Establishment and Biological Characteristics of Fibroblast Cells Derived from Somatic Cloned Goat

为研究克隆黄淮白山羊耳部皮肤成纤维细胞(cGSF)的体外培养及其生物学特性。通过组织块接种培养法和胰蛋白酶消化法均可以获得原代cGSF,但在接种培养24 h后,组织块法收获的细胞贴壁率和细胞量要明显高于胰酶消化法。就生长特征而言,cGSF的生长曲线也呈现典型"S"型,到达指数增长期、平台期的时间分别为第3,6天,早于普通黄淮白山羊的皮肤成纤维细胞(GSF),后者分别为第4,8天。cGSF原代(P0)、第2代(P2)、第8代(P8)细胞的染色体数目异常率均高于相同代数的GSF。在相同转染条件下,cGSF在转染p EGFP-N1后,再经G418筛选亦可形成克隆点,扩增获得阳性细胞系。总之,源自克隆山羊的体细胞体外生长、转基因后的生物学特征有别于普通动物分离得到的细胞系。因此,利用来自克隆动物的体细胞开展研究,选择分离培养、纯化、转基因方法时需要适当调整。

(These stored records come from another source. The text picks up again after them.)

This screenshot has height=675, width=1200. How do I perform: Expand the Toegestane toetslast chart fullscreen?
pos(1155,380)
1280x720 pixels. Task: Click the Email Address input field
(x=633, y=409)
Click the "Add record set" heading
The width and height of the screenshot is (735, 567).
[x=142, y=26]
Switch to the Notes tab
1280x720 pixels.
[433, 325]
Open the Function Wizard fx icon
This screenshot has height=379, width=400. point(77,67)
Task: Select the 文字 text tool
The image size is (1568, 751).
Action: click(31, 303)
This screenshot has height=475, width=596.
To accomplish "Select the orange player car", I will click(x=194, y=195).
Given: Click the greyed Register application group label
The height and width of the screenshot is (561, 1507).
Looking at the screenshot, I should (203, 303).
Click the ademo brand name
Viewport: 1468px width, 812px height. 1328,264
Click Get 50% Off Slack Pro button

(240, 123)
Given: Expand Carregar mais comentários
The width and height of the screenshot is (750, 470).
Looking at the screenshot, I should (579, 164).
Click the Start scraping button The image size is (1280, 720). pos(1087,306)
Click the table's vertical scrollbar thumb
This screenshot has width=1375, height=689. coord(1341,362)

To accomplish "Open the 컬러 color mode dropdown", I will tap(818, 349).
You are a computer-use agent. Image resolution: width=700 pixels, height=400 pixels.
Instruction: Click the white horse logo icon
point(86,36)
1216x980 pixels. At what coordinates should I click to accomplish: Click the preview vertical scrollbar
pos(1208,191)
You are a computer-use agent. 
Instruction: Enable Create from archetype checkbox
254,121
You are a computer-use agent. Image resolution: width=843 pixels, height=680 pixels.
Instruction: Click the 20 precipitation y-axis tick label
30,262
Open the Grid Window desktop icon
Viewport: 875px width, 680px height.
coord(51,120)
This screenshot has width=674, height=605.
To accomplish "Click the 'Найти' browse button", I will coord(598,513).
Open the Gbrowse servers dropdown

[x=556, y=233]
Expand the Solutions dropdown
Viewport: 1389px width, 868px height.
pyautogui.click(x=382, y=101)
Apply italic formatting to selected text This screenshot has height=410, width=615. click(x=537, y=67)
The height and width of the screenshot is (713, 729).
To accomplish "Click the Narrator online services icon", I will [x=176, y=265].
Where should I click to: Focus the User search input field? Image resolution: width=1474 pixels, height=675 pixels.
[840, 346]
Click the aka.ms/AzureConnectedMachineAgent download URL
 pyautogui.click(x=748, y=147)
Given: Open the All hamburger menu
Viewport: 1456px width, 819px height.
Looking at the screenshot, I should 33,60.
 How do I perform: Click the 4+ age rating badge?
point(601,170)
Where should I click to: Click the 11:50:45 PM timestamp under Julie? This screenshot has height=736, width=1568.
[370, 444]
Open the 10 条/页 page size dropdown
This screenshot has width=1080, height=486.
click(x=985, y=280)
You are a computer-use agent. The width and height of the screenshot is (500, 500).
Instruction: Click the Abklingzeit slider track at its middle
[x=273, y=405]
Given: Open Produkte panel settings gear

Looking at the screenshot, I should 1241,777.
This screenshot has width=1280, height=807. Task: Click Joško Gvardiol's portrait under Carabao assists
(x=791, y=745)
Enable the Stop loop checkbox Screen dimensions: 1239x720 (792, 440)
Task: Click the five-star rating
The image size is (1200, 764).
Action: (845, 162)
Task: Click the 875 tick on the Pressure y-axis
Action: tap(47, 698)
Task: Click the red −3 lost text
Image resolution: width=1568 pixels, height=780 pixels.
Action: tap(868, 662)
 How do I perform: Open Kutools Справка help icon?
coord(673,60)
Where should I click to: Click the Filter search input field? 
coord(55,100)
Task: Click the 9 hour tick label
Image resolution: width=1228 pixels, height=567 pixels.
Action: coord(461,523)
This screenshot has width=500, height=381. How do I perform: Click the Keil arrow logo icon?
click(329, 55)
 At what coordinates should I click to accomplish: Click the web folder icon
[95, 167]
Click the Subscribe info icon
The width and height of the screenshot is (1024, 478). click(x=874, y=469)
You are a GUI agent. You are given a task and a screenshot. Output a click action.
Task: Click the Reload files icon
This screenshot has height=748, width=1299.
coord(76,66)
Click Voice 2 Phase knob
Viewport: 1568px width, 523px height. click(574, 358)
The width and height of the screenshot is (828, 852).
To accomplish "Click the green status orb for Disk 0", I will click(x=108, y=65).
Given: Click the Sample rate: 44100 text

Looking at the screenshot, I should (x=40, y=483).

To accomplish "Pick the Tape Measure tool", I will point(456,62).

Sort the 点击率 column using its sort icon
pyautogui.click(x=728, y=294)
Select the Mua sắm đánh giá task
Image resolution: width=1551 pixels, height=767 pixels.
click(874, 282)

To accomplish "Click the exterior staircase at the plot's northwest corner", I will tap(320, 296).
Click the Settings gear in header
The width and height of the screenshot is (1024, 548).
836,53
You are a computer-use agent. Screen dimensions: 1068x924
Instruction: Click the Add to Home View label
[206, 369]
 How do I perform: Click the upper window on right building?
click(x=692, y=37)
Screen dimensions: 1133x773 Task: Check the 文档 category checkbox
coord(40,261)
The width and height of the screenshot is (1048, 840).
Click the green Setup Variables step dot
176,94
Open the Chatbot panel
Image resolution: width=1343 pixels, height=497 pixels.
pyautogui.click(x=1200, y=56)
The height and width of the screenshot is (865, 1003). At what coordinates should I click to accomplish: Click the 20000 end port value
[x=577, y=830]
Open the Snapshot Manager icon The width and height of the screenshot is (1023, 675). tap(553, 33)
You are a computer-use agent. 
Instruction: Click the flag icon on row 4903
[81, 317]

The present study aimed to establish ear skin fibroblasts（ c GSF） from a cloned Huanghuai white goat and explore the biological characteristics of the established c GSF cell line. The results were as follows： Both explants adherence culture（ A method） and trypsin digestion（ B method） could result in the successful growth of primary fibroblasts. However,after 24 h in culture,adherence rate of cells harvested from A method was higher than that of B method. The amount of harvested cells using A method was also greater than using B method. As for the growing characteristics,the growth curve of c GSF cells was typical ＂ S＂ type. For the time spent on reaching to the exponential growth phase（ Day 3 Vs. Day 4） and the platform phase（ Day 6 Vs. Day 8）,c GSF was earlier than control（ noncloned goat fibroblast cells）. We also found that rate of chromosomal abnormalities in cells from cloned goats was higher than those from non-cloned. In order to test feasibility of transfection using cGSF,pEGFP-N1 plasmid was subjected to be transfected with cultured c GSF,and we found that c GSF cells were more easier to form clonies after G418 screen. Therefore,if cells from cloned animals are employed in transgenic research,appropriate readjustment in cell isolation,in vitro culture,transfection and positive cell screen and enrichment should be done accordingly. In all,cells in vitro derived form cloned goat show differences in biological characteristics from cell lines of non-cloned goat.